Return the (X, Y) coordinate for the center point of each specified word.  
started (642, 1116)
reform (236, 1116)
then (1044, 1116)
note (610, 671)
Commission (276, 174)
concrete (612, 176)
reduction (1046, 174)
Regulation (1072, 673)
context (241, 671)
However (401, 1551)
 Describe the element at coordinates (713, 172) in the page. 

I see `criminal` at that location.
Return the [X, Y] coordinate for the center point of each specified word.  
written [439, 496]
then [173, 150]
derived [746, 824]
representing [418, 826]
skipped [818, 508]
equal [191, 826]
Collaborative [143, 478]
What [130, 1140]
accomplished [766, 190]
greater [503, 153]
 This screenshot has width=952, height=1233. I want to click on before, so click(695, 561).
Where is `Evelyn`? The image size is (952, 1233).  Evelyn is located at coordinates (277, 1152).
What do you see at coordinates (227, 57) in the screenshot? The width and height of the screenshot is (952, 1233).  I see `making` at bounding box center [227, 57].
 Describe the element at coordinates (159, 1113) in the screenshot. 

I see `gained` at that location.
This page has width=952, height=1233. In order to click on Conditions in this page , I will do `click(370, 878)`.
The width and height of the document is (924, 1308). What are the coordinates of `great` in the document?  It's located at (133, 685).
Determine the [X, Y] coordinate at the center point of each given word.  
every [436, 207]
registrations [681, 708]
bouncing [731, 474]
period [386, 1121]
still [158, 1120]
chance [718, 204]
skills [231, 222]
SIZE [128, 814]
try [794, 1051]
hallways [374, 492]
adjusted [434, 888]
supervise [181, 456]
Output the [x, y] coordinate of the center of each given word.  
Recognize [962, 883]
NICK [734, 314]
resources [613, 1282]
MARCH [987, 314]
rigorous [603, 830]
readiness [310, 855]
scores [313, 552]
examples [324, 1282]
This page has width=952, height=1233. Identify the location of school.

════════════════

▸ **Aim of the task**:
Rewrite the records above as a JSON list of strings, with one string for each line and no strings for blank lines.

▸ **Exercise result**:
[
  "Return the (X, Y) coordinate for the center point of each specified word.  ",
  "started (642, 1116)",
  "reform (236, 1116)",
  "then (1044, 1116)",
  "note (610, 671)",
  "Commission (276, 174)",
  "concrete (612, 176)",
  "reduction (1046, 174)",
  "Regulation (1072, 673)",
  "context (241, 671)",
  "However (401, 1551)",
  " Describe the element at coordinates (713, 172) in the page. ",
  "I see `criminal` at that location.",
  "Return the [X, Y] coordinate for the center point of each specified word.  ",
  "written [439, 496]",
  "then [173, 150]",
  "derived [746, 824]",
  "representing [418, 826]",
  "skipped [818, 508]",
  "equal [191, 826]",
  "Collaborative [143, 478]",
  "What [130, 1140]",
  "accomplished [766, 190]",
  "greater [503, 153]",
  " This screenshot has width=952, height=1233. I want to click on before, so click(695, 561).",
  "Where is `Evelyn`? The image size is (952, 1233).  Evelyn is located at coordinates (277, 1152).",
  "What do you see at coordinates (227, 57) in the screenshot? The width and height of the screenshot is (952, 1233).  I see `making` at bounding box center [227, 57].",
  " Describe the element at coordinates (159, 1113) in the screenshot. ",
  "I see `gained` at that location.",
  "This page has width=952, height=1233. In order to click on Conditions in this page , I will do `click(370, 878)`.",
  "The width and height of the document is (924, 1308). What are the coordinates of `great` in the document?  It's located at (133, 685).",
  "Determine the [X, Y] coordinate at the center point of each given word.  ",
  "every [436, 207]",
  "registrations [681, 708]",
  "bouncing [731, 474]",
  "period [386, 1121]",
  "still [158, 1120]",
  "chance [718, 204]",
  "skills [231, 222]",
  "SIZE [128, 814]",
  "try [794, 1051]",
  "hallways [374, 492]",
  "adjusted [434, 888]",
  "supervise [181, 456]",
  "Output the [x, y] coordinate of the center of each given word.  ",
  "Recognize [962, 883]",
  "NICK [734, 314]",
  "resources [613, 1282]",
  "MARCH [987, 314]",
  "rigorous [603, 830]",
  "readiness [310, 855]",
  "scores [313, 552]",
  "examples [324, 1282]",
  "This page has width=952, height=1233. Identify the location of school."
]